Challenges
- A) In the passage on IRS enforcement and Hamas funding, which publication did Jonathan D. Strum write for?
- B) Reproduce the records starting at their first line and ending at the line containing "Looking at the screenshot, I should (278, 704).", swapping "ribbon" for "toolbar" and keeping everything else unchanged.

Excerpt
———

Trump’s former Attorney General William Barr praised the IRS efforts.
“I want to thank the investigators from the Internal Revenue Service, Department of Homeland Security, Federal Bureau of Investigation, and the prosecutors from the D.C. United States Attorney’s Office and National Security Division for their hard and innovative work in attacking the networks that allow these terrorists to recruit for and fund their dangerous actions,” Barr said in a 2020.
The same enforcement arm of the IRS is responsible for busting up child pornography rings on the darknet, disrupting international money laundering operations that use cryptocurrencies, and taking down fentanyl trafficking rings. Just two weeks ago, the IRS announced it helped arrest a Connecticut man responsible for selling nearly 100 grams of the deadly opioid.
Israeli Prime Minister Benjamin Netanyahu has also been accused of propping up Hamas in Gaza by allowing international funding to trickle into the organization, while suppressing the Palestinian Authority, the government body that controls the West Bank.
In 2019 reporting from The Jerusalem Post, Netanyahu allegedly suggested that Israel’s supervision of funding to Hamas would ensure that the money “would go to humanitarian causes.”
Netanyahu’s tacit support of Hamas ensured the Palestinian Authority would be undermined, which “made for great domestic political rhetoric,” Jonathan D. Strum, a former adjunct professor of international law at Georgetown University Law Center, wrote for The Hill. Strum added that a “weakened [Palestinian Authority], coupled with Hamas in Gaza, enabled Netanyahu to effectively ignore Palestinian issues rather than deal with them.”

———

Record extracts
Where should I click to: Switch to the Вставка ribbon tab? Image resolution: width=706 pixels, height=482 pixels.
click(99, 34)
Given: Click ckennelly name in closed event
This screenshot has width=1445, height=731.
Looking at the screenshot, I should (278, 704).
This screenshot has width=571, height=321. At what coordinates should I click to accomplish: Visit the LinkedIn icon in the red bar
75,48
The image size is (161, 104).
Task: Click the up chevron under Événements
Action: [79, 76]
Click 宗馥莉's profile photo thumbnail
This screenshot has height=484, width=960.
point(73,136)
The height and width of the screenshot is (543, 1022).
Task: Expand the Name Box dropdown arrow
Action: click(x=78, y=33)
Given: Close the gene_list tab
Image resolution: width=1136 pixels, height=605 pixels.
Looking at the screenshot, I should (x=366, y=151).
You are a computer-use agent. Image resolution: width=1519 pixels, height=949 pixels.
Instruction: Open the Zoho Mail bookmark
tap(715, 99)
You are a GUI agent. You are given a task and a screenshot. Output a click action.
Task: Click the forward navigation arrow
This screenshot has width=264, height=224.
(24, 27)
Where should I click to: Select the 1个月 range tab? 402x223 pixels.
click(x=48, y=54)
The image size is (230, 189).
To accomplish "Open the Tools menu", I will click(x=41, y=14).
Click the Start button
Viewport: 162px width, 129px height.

———

Solutions to each task
- A) The Hill.

- B)
Where should I click to: Switch to the Вставка toolbar tab? Image resolution: width=706 pixels, height=482 pixels.
click(99, 34)
Given: Click ckennelly name in closed event
This screenshot has width=1445, height=731.
Looking at the screenshot, I should (278, 704).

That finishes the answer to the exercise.